Kaylie’s father is a landscaper so she grew up with plants but it was not until she took the Sustainable Farming course at Wild Willow that she began to see farming in a different way.
“It created a connection for me; I made a relationship with this land through Farm School and so wanted to give back. I also have a love of education and so it was a dream for me to work here. Lots of different hands have created this farm and I can get teary eyed when I talk about my experiences here."
Her favorite areas are the Children Garden, which is created between two hoop houses and provides a creative work and play space for children’s groups when they arrive at the farm. She also has a special connection to the goats, as we enter the pen she gently talks to them all as they nudge her and try to escape.

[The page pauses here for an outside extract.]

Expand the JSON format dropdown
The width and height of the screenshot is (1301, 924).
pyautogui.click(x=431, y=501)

All slows down here, the heat of the day raises and we take our time wandering around the farm and disappearing into the hoop houses to look at well-organized tools, green spouting starts, drying herbs, gourds and seeds. Joe was carefully tending the plants. Slowly meandering up and down the rows of vegetables, calendula and sunflowers watering where needed. When he took a break for lunch he explained that they had to hand water now and then just to help the seedlings along. The cool season did not really happen this year, and there was very little rain so they have to be extra diligent.
Wild Willow has a commitment to mentoring and encouraging the next generation of farmers.

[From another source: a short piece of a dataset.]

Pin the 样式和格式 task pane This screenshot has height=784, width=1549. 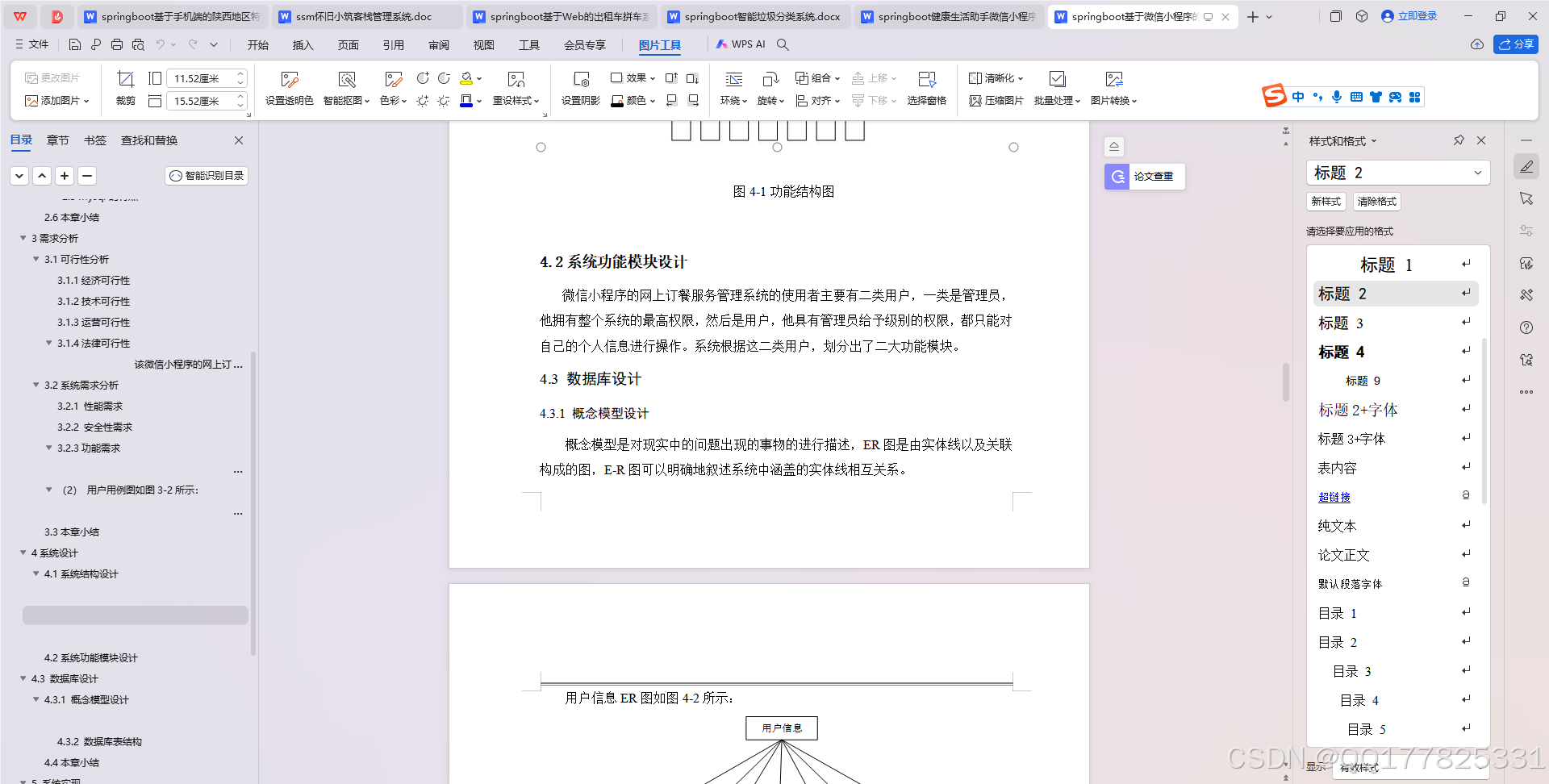[1458, 140]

One of the main educators is Paul Maschka, who has been farming and homesteading in this area for many years, he comes from this land and knows it like the back of his hand? As we talk he points out specific birds, like the tiny mauve colored ground dove hopping in the kale patch and the flycatcher Black Phoebe.
“We have land and we have seeds but we always need to be relearning and re-skilling ourselves. We need to be passing on this knowledge. Sometimes we are looked at as hippie radicals but really what we are doing is just growing as our families have done for years. We have inspectors that come out here, California has strict rules that we have to follow and one was here the other day. I know he learned allot from us, and we learn from him. He was curious about how we do certain things and we had a long conversation. Then he showed me the leaves on the trees in the orchard, they were long and pointed and he told us that shows there is not enough zinc in the soil." As Paul turned to go back to moving his bees to new hive he left us with this thought "We cannot always go down the road of doom and gloom, let’s go from doom and gloom to bloom.”
This is what Wild Willow does it brings people together in a shared hopeful experience to learn together, to listen, to notice, to eat together and to take action in the vital resurgence of a local food movement. Everyone learns in this space of action and nourishment. In this small haven intentional reciprocity fills the air and informs all the interactions.
There is a generosity and abundance. There is a deep communication with the plants and animals, with the land, with the escaping goats, the groups of school kids and to each other.
There are many opportunities to be become involved, the folks at Wild Willow are always looking for volunteers, you can become part of their CSA (Community Supported Agriculture), take one of their courses or turn up to one of their monthly potlucks where the wood fired pizza oven is fired up. It’s a chance not to be missed and we encourage you to join with them in any way you can, your hands too can be part of this on going process of growing for a better future.